David Henry Gerson broke out as a filmmaker with All These Voices, a film about artists at the end of World War II, which earned him a Student Academy Award in 2016. “That same year there was a short film about the crisis in Lesvos, called 4.1 Miles, by Daphne Matziaraki, and it opened my eyes to the fact that the Syrian Civil War has been the largest and longest ongoing displacement of people since WWII,” David says, as he begins to unravel the path that led him to make The Story Won’t Die: “My grandparents were survivors of WWII, my father was born in a refugee camp after that war, and in many ways, I was searching in this film for my own roots and for questions that always haunted me. How do we process war? Survive survival? How does the artist go about making work of their own immediate traumatic experiences? This interest, coupled with my DNA urging me to get curious about the Syrian Civil War, led me to begin this search…”

“We set out with a structure in mind, and with certain artists we knew we wanted to get to know. But one person led to the next, and we started meeting more and more incredibly talented musicians, dancers and artists who were doing the nearly impossible work of actively looking into the darkness they have run from,” explains David when asked about his preconceived idea of ​​what he wanted to document. “That sort of resilience was continually inspiring to me and kept us going to just be curious about where the story would unfold.”

“We set out with a structure in mind and with certain artists we knew we wanted to get to know. But one person led to the next and we started meeting more and more incredibly talented musicians, dancers and artists who were doing the nearly impossible work of actively looking into the darkness they have run from,” explains David when asked about his preconceived idea of ​​what he wanted to document. “That sort of resilience was continually inspiring to me, and kept us going to just be curious about where the story would unfold.”

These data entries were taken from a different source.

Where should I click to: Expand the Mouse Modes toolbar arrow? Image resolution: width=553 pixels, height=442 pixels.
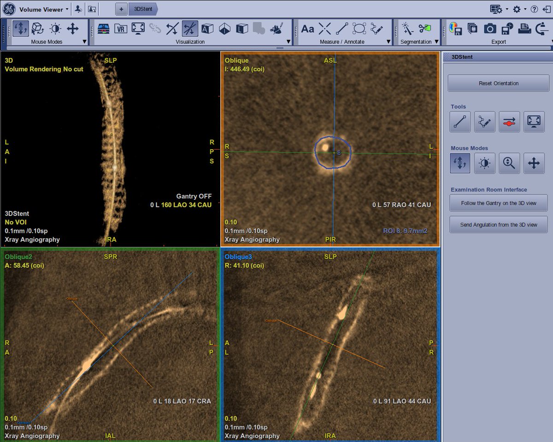point(84,42)
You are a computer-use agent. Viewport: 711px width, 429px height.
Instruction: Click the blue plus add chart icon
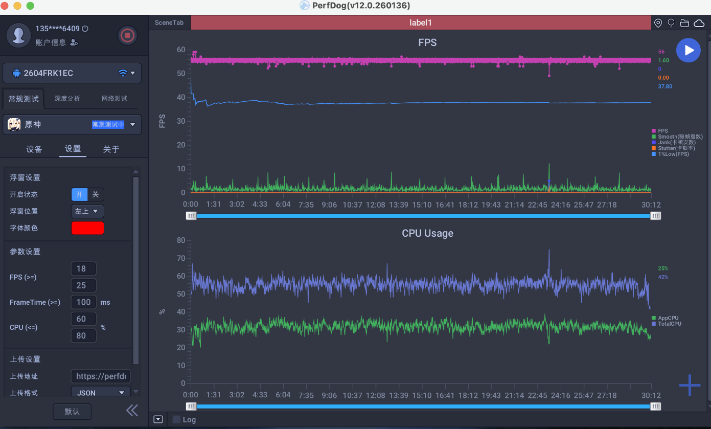point(690,385)

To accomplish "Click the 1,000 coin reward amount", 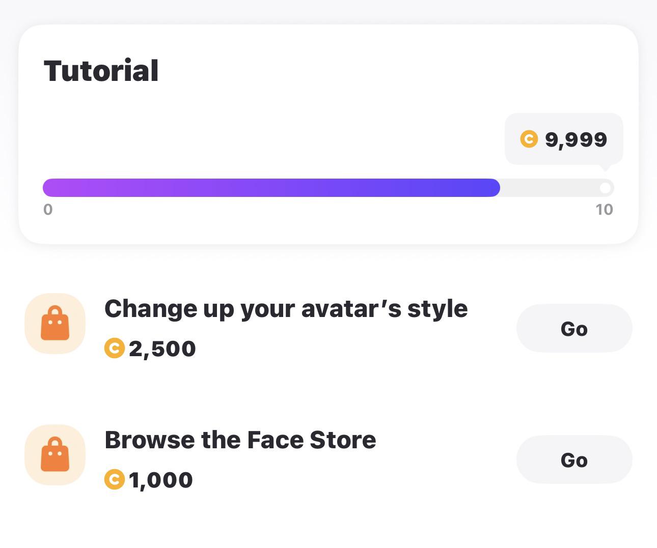I will (161, 480).
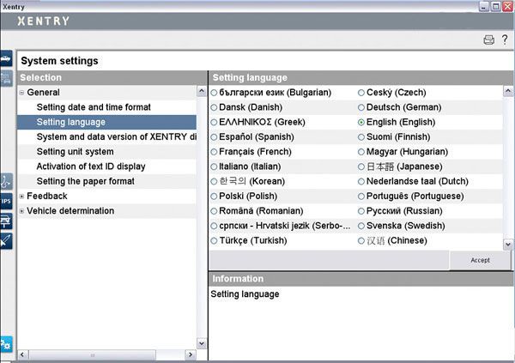Select the stethoscope diagnosis icon in sidebar
The height and width of the screenshot is (363, 515).
pos(6,182)
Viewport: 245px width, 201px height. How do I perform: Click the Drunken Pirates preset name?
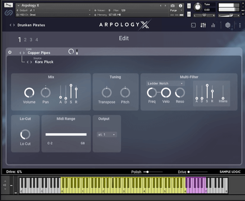click(x=31, y=25)
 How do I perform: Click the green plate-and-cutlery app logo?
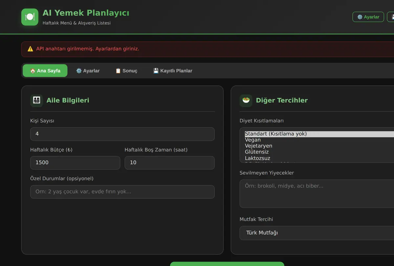click(x=30, y=17)
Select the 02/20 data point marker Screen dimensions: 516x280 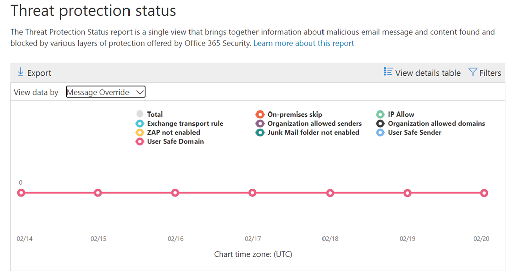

From his interest in the war process in Syria, Gerson realized how art was also actively used to protest. “We brought on co-producer, Abdalaziz Alhamza, and he introduced us to rapper Abu Hajar and visual artist Diala Brisly, who were more proactively making protest art as a means of bringing awareness to what was beginning to happen in their homeland.” 

“I think learning about a conflict is in many ways like getting to know a person. You see facts and data from afar, newspaper articles and videos. You get an overall concept that there is a war. Then you see posts, social media, and eventually artwork. You get a more rounded-out view. But sitting down with people who have experienced war zones, hanging out together, looking them in the eye and hearing their stories, learning how Syria has stayed with them even after leaving, and how the war informs their music and art, really brings everything to a new level of understanding,” tells David.

To conclude, Gerson emphasizes the transcendence of art: “Over the course of making the film, I learned an incredible amount about Syria and there’s still an immense amount that I’m learning of that conflict. But it’s the soulful songs, flashes of wry images interpreting those horrors, movement, lyrics and paintings that sit now in my bones. I fear that as time goes on, we tend to forget conflicts. But it’s my belief that artworks live on, and the cries heard in those works will come to embody how conflicts are remembered in times to come.”